А впрочем, нет. Теперь кое-что слышно. Шаги. Кто-то идет по коридору, тяжелыми шагами. Останавливается. Открывает дверь. Входит. Запирается. Секундой позже раздается музыка. Сюсанна облегченно выдыхает. Наверное, Магнус или Ула. От облегчения чуть слезы не наворачиваются. К тому времени, как явится Роббан, Магнус или Ула уже будут в каюте.

И придут, если она закричит. Она уверена в этом. Почти.

Судно качнуло. Сюсанна, чуть не потеряв равновесие, поспешно поднимается, не отпуская раковины и по-прежнему крепко за нее держась. И уже стоя покачивает головой, моргает и обеими руками трет лицо. Она что, уснула? Да. Наверное, задремала, сидела на этом перевернутом ведре и проспала неизвестно сколько. Возможно, всего несколько минут, хотя…

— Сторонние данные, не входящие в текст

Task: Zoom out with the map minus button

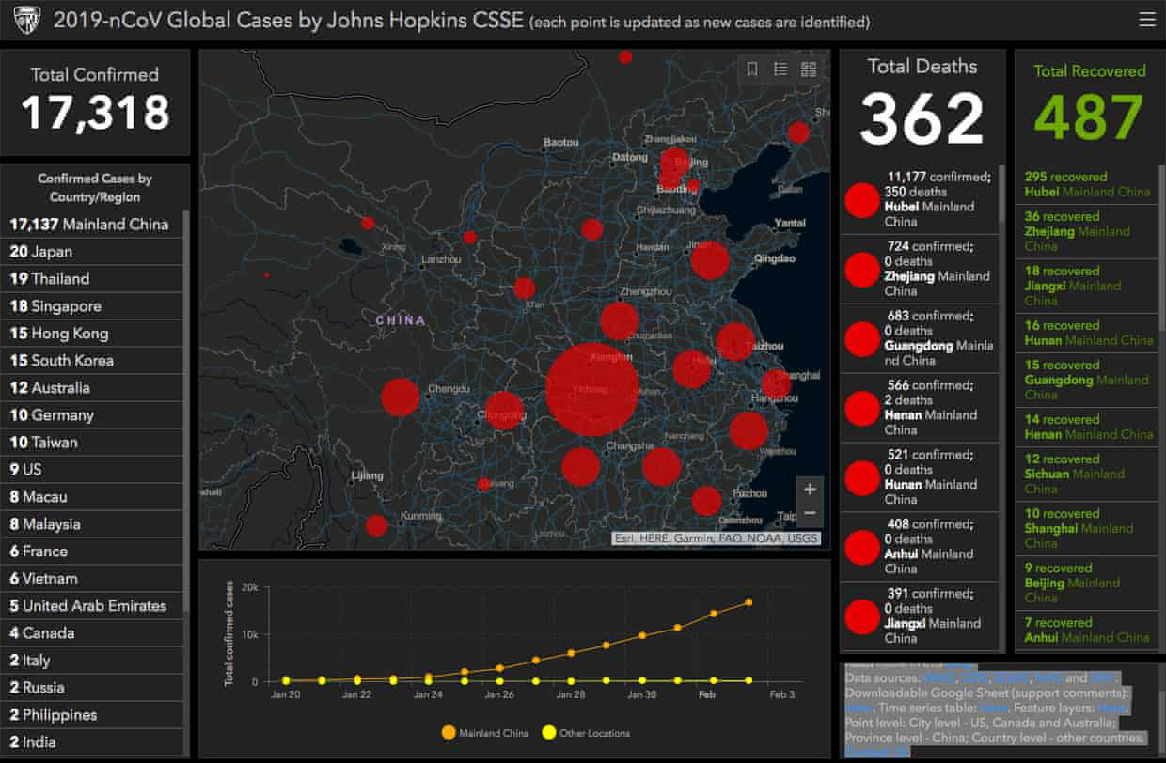Action: click(x=810, y=514)
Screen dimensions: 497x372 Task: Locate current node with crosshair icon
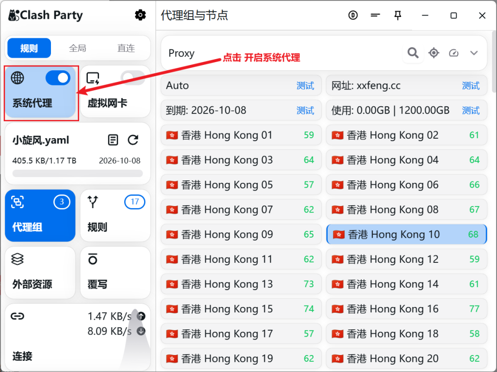[434, 53]
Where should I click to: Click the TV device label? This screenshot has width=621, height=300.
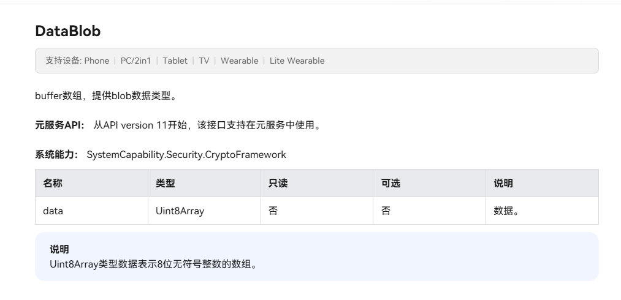[204, 61]
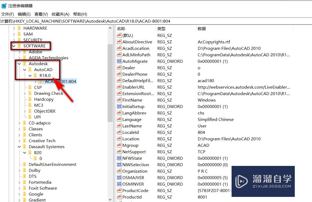Viewport: 312px width, 202px height.
Task: Click the DWORD icon beside AutoMigrate
Action: pos(119,61)
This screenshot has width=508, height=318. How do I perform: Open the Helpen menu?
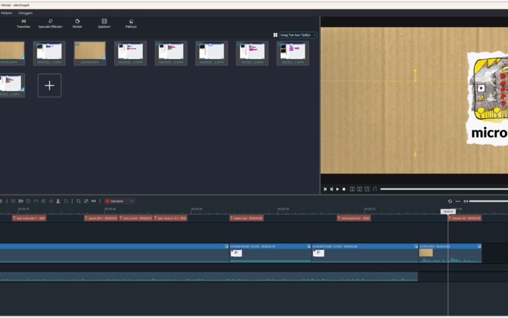[x=7, y=13]
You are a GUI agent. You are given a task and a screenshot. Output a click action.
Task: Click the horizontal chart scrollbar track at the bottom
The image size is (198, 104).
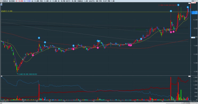click(x=91, y=103)
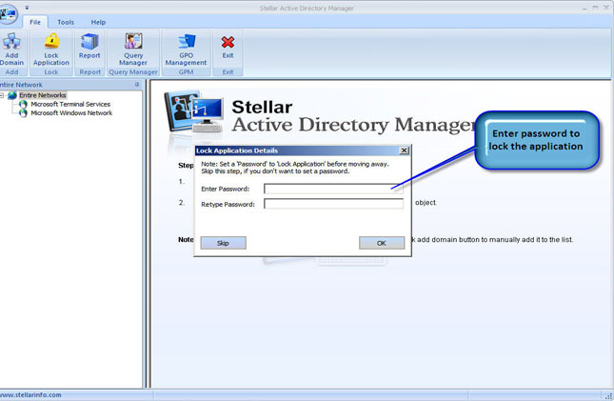Open the quick access toolbar dropdown arrow
This screenshot has width=614, height=401.
click(x=28, y=7)
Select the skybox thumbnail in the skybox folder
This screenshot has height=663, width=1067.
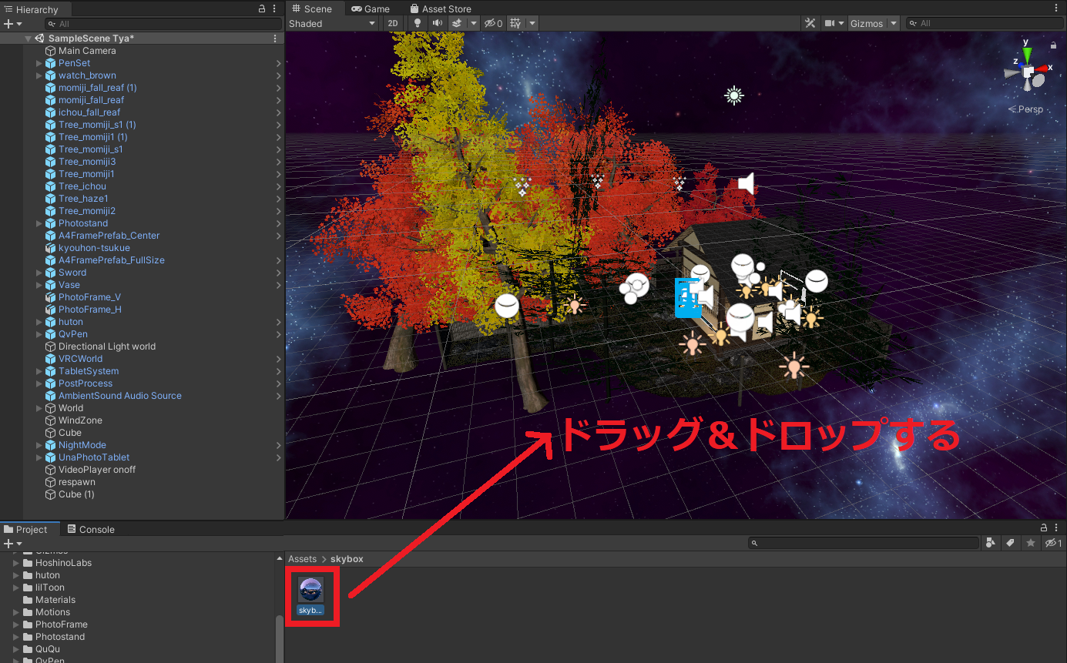pyautogui.click(x=311, y=591)
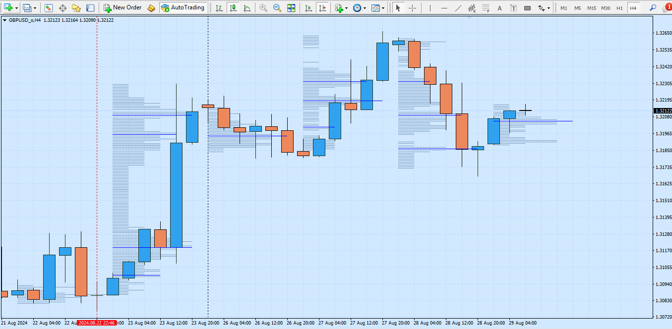Image resolution: width=672 pixels, height=329 pixels.
Task: Select the crosshair tool
Action: [x=412, y=8]
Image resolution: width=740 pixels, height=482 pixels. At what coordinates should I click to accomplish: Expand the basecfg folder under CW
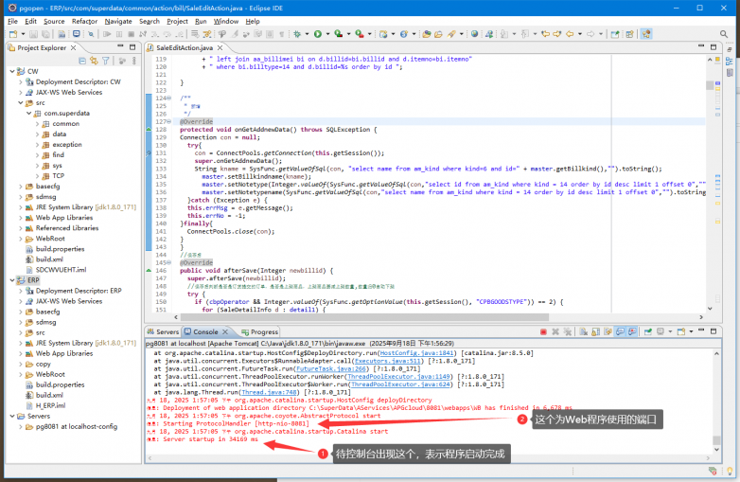pos(22,187)
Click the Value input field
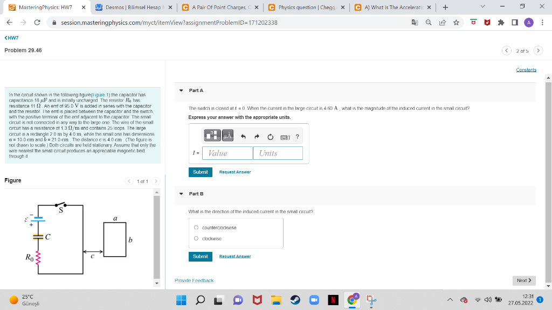 point(226,153)
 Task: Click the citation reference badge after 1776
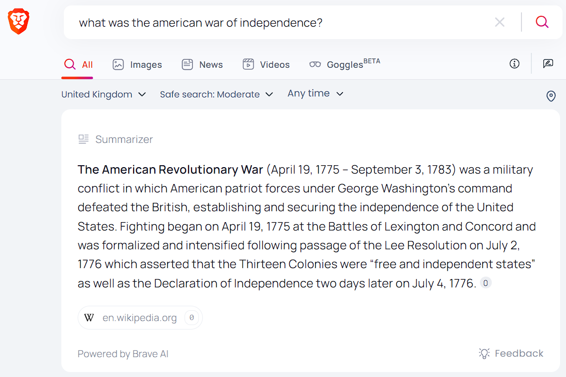[485, 283]
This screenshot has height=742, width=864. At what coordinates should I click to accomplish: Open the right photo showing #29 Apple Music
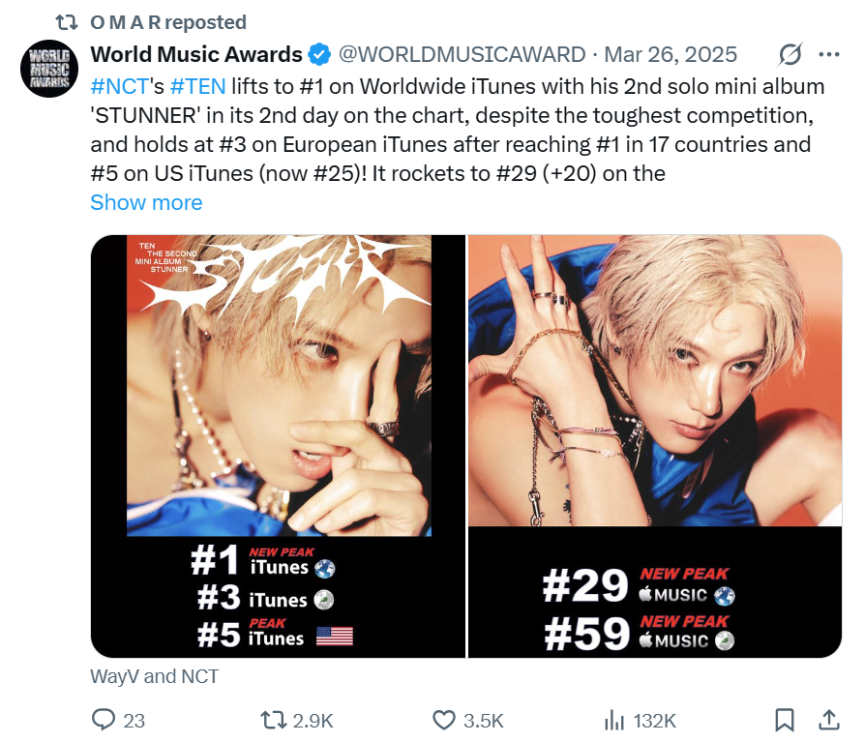pyautogui.click(x=655, y=446)
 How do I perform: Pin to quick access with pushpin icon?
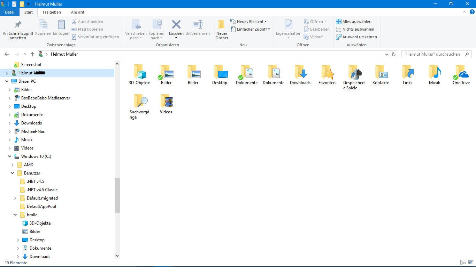click(18, 30)

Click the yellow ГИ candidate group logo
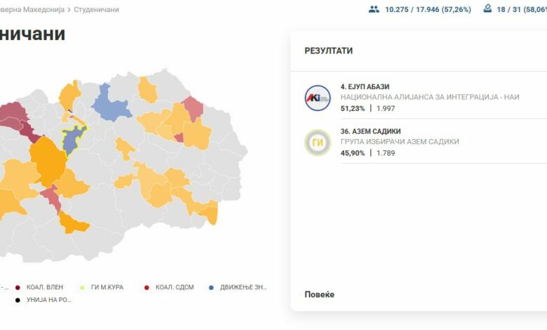pyautogui.click(x=317, y=143)
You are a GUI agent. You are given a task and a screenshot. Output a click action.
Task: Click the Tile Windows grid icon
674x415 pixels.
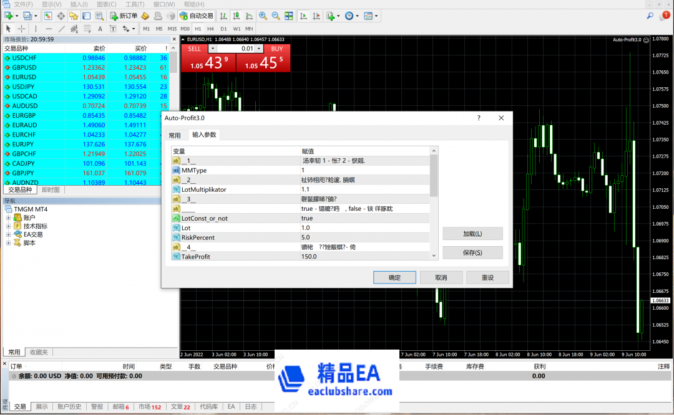[287, 16]
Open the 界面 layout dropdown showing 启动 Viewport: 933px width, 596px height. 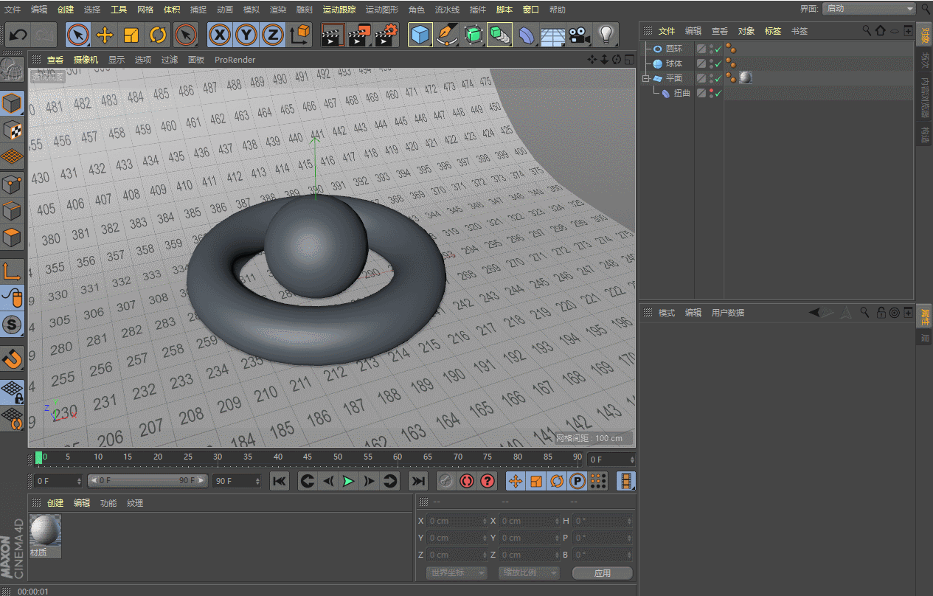coord(869,9)
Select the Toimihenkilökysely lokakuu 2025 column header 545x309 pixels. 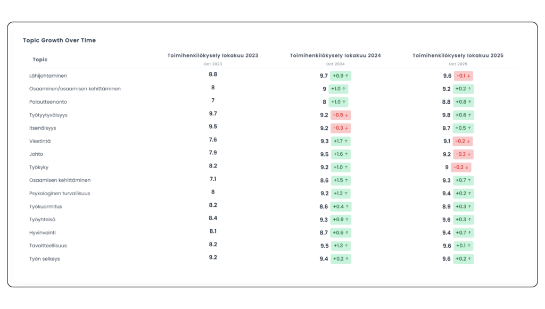[x=458, y=55]
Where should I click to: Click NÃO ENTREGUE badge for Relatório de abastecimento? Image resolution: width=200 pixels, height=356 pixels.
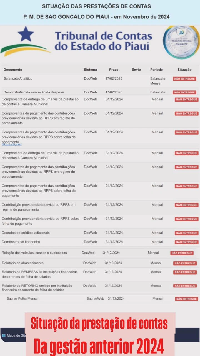click(x=185, y=263)
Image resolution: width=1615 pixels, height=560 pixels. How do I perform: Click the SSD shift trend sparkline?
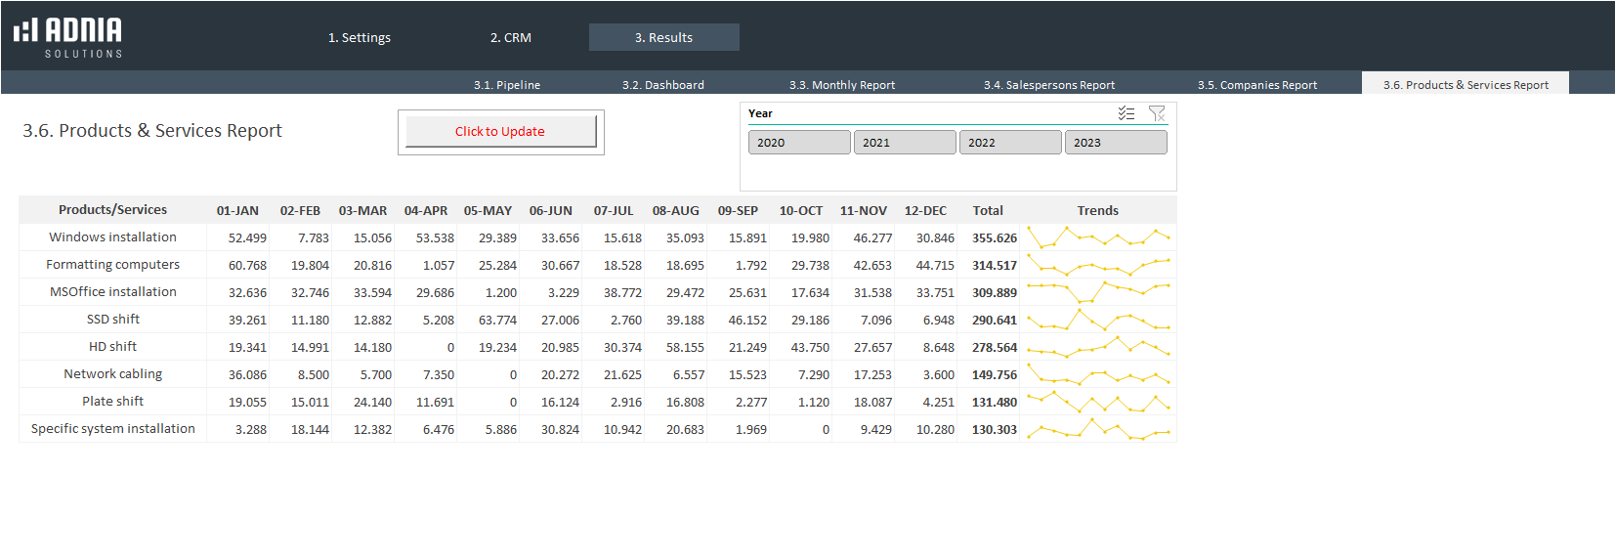[x=1097, y=320]
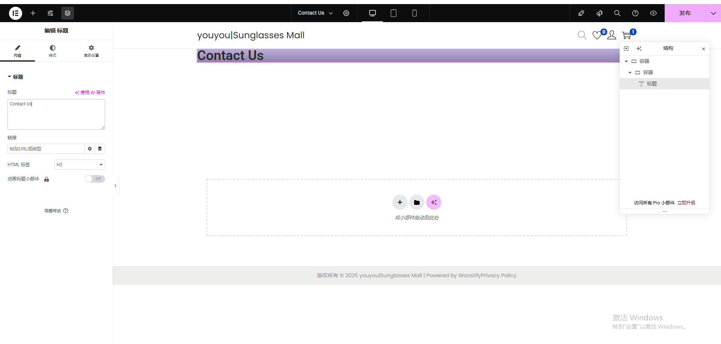721x344 pixels.
Task: Click the title text area
Action: [56, 114]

Может, отступиться и бросить все это? Она устала и расстроена, ей хочется пить, а больше всего на свете хочется отступиться, она поспешно ищет раковину, одновременно раздумывая, взвешивая «за» и «против» и нащупывая металлическую поверхность. Жизнь не такова, вдруг думает она. Человек не может сделать такого! Рука нашаривает кран, а тем временем Сюсанна отвечает самой себе. Моя жизнь такова, как ни печально, и если я ничего не сделаю сейчас, то он продолжит в том же духе, и тогда один Бог знает… Она берется за кран, собирается чуть отвернуть его и пустить воду, наклониться и наполнить ладони влагой и прохладой. Попить. Утолить жажду.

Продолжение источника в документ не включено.